Establishment of convention motion passed without debate
SEANAD REPORT:THE CALLING of numerous votes by the Opposition on procedural matters to signify their anger at the allocation of just one hour for a debate on the establishment of the constitutional convention resulted in the motion being taken without debate.
There was uproar when Seanad leader Maurice Cummins (FG) said that as the Tánaiste had been kept waiting for almost 90 minutes to participate, he was proposing that there would be no debate. The establishment motion was passed.
Fianna Fáil members had earlier queried if the debate was being restricted in order to muzzle those on the Government side from participating in a meaningful way.
Darragh O’Brien (FF) said the most contentious reform that had been proposed by the Government was the abolition of the upper chamber. But the Coalition was not allowing that to be considered by the convention despite the fact the House had recently voted in favour of that being done.
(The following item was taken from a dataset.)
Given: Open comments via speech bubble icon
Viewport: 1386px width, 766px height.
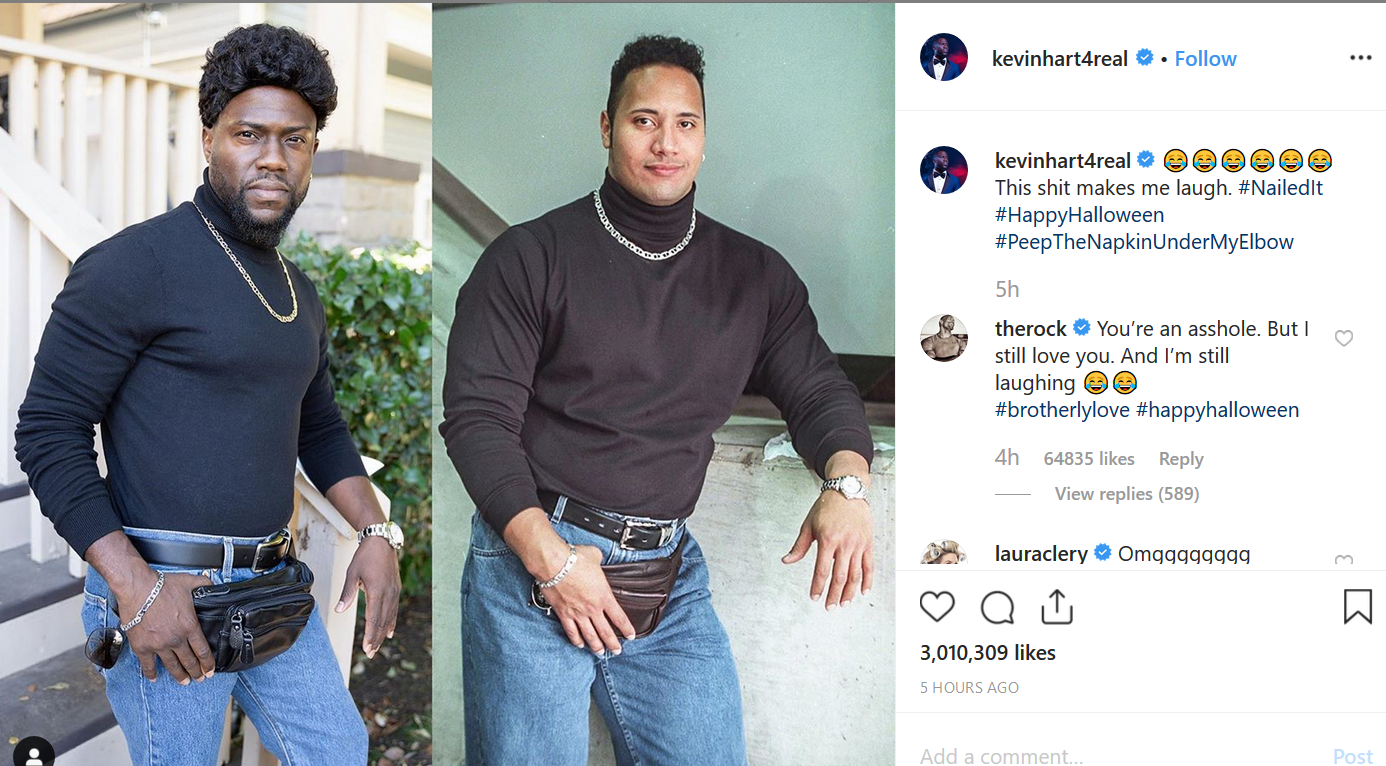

The time allocation for the debate on the motion should be doubled, as the House was due to sit today to deal with a limited amount of business.
Mr O’Brien complained that Minister of State for health Róisín Shortall accosted one of his party colleagues in the chamber after a vote had been called on the Private Members’ Access to Cancer Treatment Bill, on Wednesday last. He said he wished to lodge a formal complaint over the Minister’s behaviour. Perhaps Ms Shortall had not liked what was being said, but he would have thought she would not be “as thin-skinned as that”. What she had done showed total disregard and disrespect for an elected member of the House. Mr O’Brien added that he was asking the Cathaoirleach and the Leader of the House to relay his party’s deep dissatisfaction at the manner in which the Minister had conducted herself.